* **Work to be completed**
Your task is to repeat each record verbatim, exactly as it was written.

* **Records**
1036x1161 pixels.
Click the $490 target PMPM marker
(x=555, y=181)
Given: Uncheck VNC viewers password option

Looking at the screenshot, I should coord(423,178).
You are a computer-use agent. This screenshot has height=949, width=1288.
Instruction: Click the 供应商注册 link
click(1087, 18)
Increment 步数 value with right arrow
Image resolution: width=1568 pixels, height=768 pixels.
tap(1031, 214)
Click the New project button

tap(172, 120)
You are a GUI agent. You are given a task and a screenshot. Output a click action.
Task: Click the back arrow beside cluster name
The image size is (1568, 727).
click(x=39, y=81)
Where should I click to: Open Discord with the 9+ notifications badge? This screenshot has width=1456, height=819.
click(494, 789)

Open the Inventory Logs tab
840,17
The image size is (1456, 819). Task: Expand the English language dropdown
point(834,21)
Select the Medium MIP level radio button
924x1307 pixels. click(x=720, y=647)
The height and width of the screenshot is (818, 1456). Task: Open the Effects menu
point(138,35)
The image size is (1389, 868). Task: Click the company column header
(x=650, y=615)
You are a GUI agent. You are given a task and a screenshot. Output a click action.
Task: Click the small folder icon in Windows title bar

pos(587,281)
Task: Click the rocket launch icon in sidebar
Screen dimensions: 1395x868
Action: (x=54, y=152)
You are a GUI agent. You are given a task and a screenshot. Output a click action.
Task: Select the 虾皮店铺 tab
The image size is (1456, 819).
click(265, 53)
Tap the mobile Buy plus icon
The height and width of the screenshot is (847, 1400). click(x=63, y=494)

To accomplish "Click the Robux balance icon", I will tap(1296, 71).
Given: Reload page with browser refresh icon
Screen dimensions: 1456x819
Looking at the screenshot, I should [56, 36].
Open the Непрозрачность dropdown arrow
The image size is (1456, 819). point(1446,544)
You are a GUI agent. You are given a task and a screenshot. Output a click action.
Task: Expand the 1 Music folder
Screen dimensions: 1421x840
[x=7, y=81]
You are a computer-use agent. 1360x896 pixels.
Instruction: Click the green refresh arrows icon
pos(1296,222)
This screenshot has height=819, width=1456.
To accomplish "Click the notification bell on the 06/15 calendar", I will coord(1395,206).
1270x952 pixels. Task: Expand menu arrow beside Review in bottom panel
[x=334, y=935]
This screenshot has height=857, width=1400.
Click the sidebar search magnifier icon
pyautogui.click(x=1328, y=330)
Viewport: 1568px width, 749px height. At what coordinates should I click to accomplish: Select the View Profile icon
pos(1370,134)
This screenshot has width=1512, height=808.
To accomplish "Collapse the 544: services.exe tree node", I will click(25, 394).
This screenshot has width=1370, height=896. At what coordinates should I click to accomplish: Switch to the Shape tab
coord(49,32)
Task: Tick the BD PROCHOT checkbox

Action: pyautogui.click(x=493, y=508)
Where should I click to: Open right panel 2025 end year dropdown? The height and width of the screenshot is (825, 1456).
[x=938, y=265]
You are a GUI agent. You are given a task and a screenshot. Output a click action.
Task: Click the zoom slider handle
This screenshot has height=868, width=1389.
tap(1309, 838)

* **Reply**
1036x1161 pixels.
Click the $490 target PMPM marker
(x=555, y=181)
Given: Uncheck VNC viewers password option

Looking at the screenshot, I should coord(423,178).
You are a computer-use agent. This screenshot has height=949, width=1288.
Instruction: Click the 供应商注册 link
click(1087, 18)
Increment 步数 value with right arrow
Image resolution: width=1568 pixels, height=768 pixels.
tap(1031, 214)
Click the New project button

tap(172, 120)
You are a GUI agent. You are given a task and a screenshot. Output a click action.
Task: Click the back arrow beside cluster name
The image size is (1568, 727).
click(x=39, y=81)
Where should I click to: Open Discord with the 9+ notifications badge? This screenshot has width=1456, height=819.
click(494, 789)

Open the Inventory Logs tab
840,17
The image size is (1456, 819). Task: Expand the English language dropdown
point(834,21)
Select the Medium MIP level radio button
924x1307 pixels. click(x=720, y=647)
The height and width of the screenshot is (818, 1456). Task: Open the Effects menu
point(138,35)
The image size is (1389, 868). Task: Click the company column header
(x=650, y=615)
You are a GUI agent. You are given a task and a screenshot. Output a click action.
Task: Click the small folder icon in Windows title bar

pos(587,281)
Task: Click the rocket launch icon in sidebar
Screen dimensions: 1395x868
Action: (x=54, y=152)
You are a GUI agent. You are given a task and a screenshot. Output a click action.
Task: Select the 虾皮店铺 tab
The image size is (1456, 819).
click(265, 53)
Tap the mobile Buy plus icon
The height and width of the screenshot is (847, 1400). click(x=63, y=494)

To accomplish "Click the Robux balance icon", I will tap(1296, 71).
Given: Reload page with browser refresh icon
Screen dimensions: 1456x819
Looking at the screenshot, I should [56, 36].
Open the Непрозрачность dropdown arrow
The image size is (1456, 819). point(1446,544)
You are a GUI agent. You are given a task and a screenshot. Output a click action.
Task: Expand the 1 Music folder
Screen dimensions: 1421x840
[x=7, y=81]
You are a computer-use agent. 1360x896 pixels.
Instruction: Click the green refresh arrows icon
pos(1296,222)
This screenshot has height=819, width=1456.
To accomplish "Click the notification bell on the 06/15 calendar", I will coord(1395,206).
1270x952 pixels. Task: Expand menu arrow beside Review in bottom panel
[x=334, y=935]
This screenshot has height=857, width=1400.
Click the sidebar search magnifier icon
pyautogui.click(x=1328, y=330)
Viewport: 1568px width, 749px height. At what coordinates should I click to accomplish: Select the View Profile icon
pos(1370,134)
This screenshot has width=1512, height=808.
To accomplish "Collapse the 544: services.exe tree node", I will click(25, 394).
This screenshot has width=1370, height=896. At what coordinates should I click to accomplish: Switch to the Shape tab
coord(49,32)
Task: Tick the BD PROCHOT checkbox

Action: pyautogui.click(x=493, y=508)
Where should I click to: Open right panel 2025 end year dropdown? The height and width of the screenshot is (825, 1456).
[x=938, y=265]
You are a GUI agent. You are given a task and a screenshot. Output a click action.
Task: Click the zoom slider handle
This screenshot has height=868, width=1389.
tap(1309, 838)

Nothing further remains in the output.